I don't see the difference in the 'statistical' and 'empirical' approaches.
Statistical or Data Mining or Machine Learning approaches, which mostly are under the same umbrella, rely on inductive inference. On the other hand, the analytic approach, relies on some prior axioms which we assume to be true by definition, and beyond this step, the theory is constructed in a deductive manner - i.e. as the implications of the particular set of axioms about human behavior. Equilibrium approaches derive from economic theory, or financial economics. CAPM is linked to assumptions about utility, hetero/homogeneity of agents and their expectations. To what degree any of these assumptions are 'true' (or not), is something the testing of the theories has to answer (and to a certain extent what would be 'reasonable' to expect of human behavior).
The 'law of one price' is something which we can subscribe to more easily than say the alphas of a CAPM regression of stock returns on market returns, being jointly zero (in a statistical sense), the latter being a particular case of consumption covariance risk, and all consumption risk being proxied for by the market.
In this sense, the applicability of analytic approaches is limited to operating within the confines of the axioms which lie beneath the theory - or expecting violations of those axioms in particular cases (which perhaps over time will expand that theory to a newer one).
However, as more complex/realistic theories are devised, there is also the concern whether the theory itself was formed after peeking at the data - i.e. devising theories to explain persistent patterns or anomalies which an earlier theory could not 'explain' away. In this context, Fama-French's model is not a theory - it spotted an empirical regularity which was not explained by CAPM, but it is not a theory in the deductive sense. However, CAPM is a theory - albeit one which does not explain (far less predict) accurately all aspects of real markets.
The application of analytic approaches to derivatives pricing is readily understood because the law of no arbitrage is easier to swallow as a 'law' than say equilibrium arguments about the market. The 'purest' analytic approach is the one which tells me to buy oranges in market A at price 'p1' and sell them in market B at price 'p2', where p2 > p1. Short of this, we are always estimating some parameters even to use what is otherwise a deductive theory.
Also, I suspect that the statistical and analytic approaches are not always mutually exclusive. As an example, if we accept CAPM to hold more or less, the series constructed from the residuals could be then subjected to torture by machine learning methods to extract a signal, if any. In this case, the lines are blurred.
If we think of this as a Bayesian, then the 'analytic' or theoretical arguments help us form our prior, and the data we have at hand is 'blended' with our prior to arrive at the posterior.

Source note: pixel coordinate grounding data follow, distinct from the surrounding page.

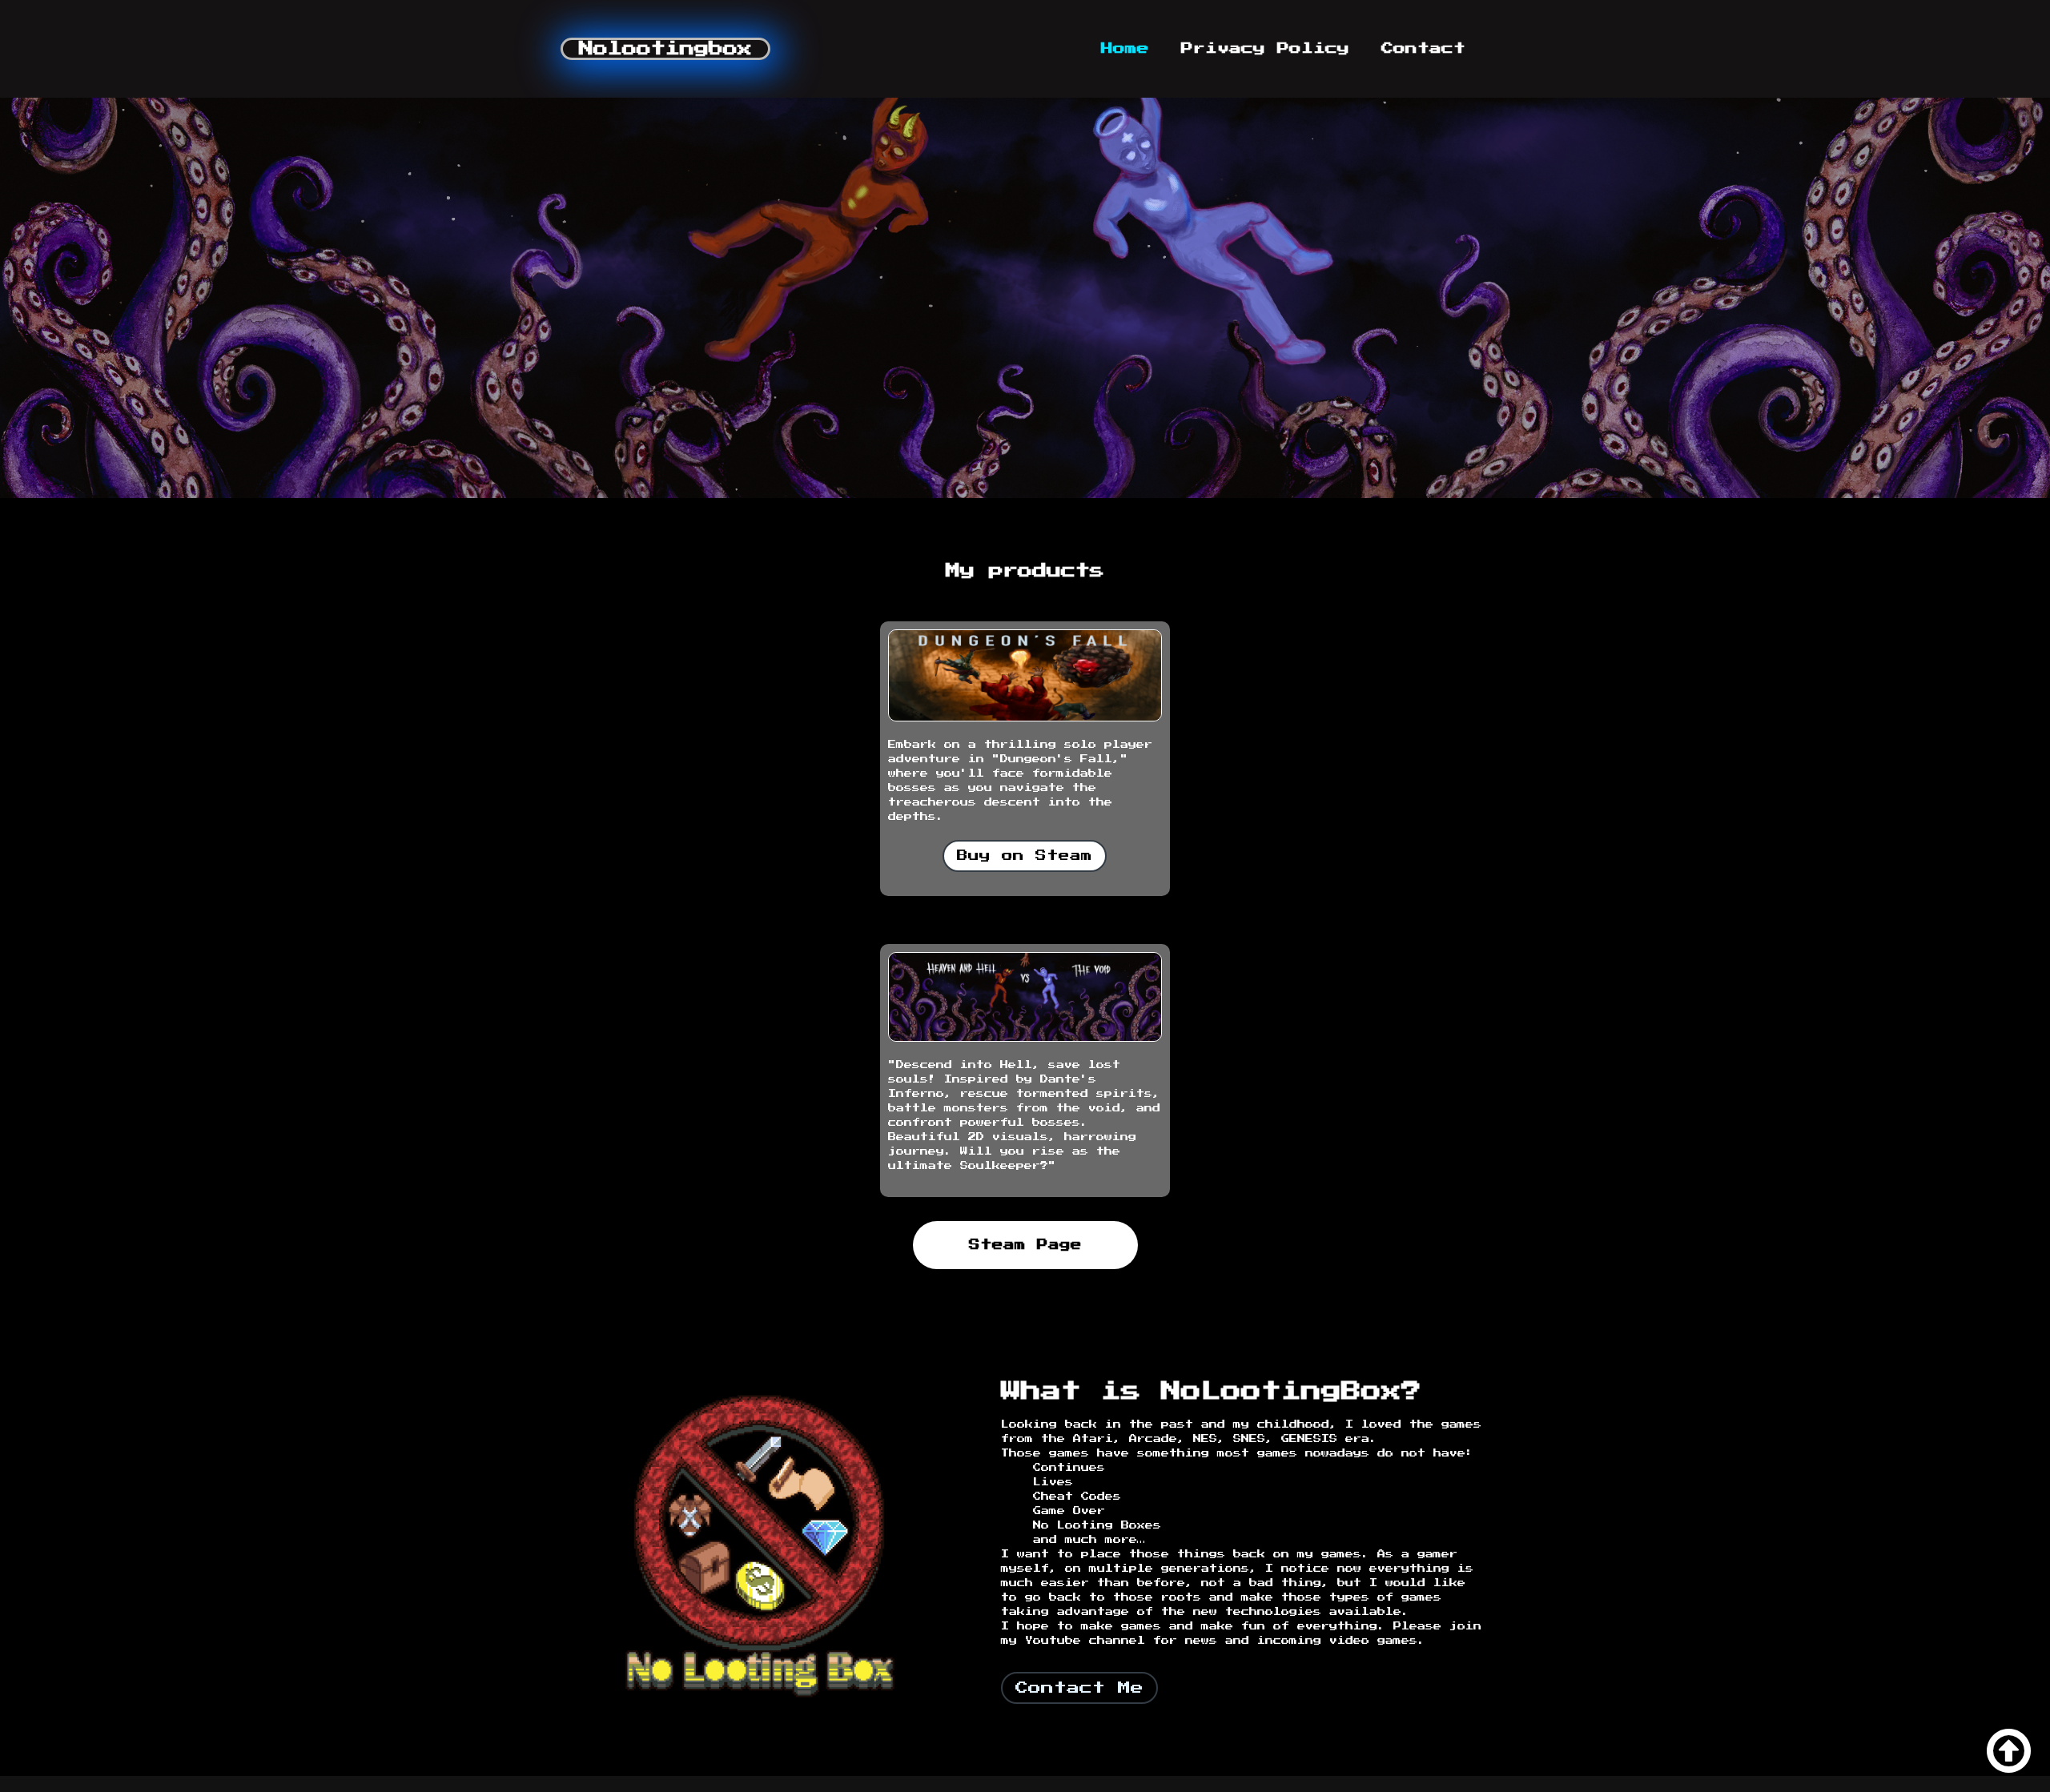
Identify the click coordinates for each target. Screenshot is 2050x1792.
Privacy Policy (1265, 48)
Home (1125, 48)
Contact (1423, 48)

At one extreme, 'pure' statistical/data mining approaches are left to function without any prior structure we impose on the market dynamics and solely on the detection of empirical regularities (though, even using a trader's inputs to a data mining approach would constitute becoming somewhat 'analytic' - as we expect the trader to have some sort of prior story to justify his inputs). At the other extreme, pure analytic example would be exploitation of LOP as in the oranges example - i.e. the inference holds by force of logic.
But the question of which approach is dominant - I suspect, as Dirk pointed, these things ebb and flood, and moreover, 'reasonable' assumptions giving some 'weak' structure to a 'data mining approach' is probably more profitable when we can posit some structure, instead of no structure at all.
p.s: nice answers by QuantGuy & Dirk! as expected.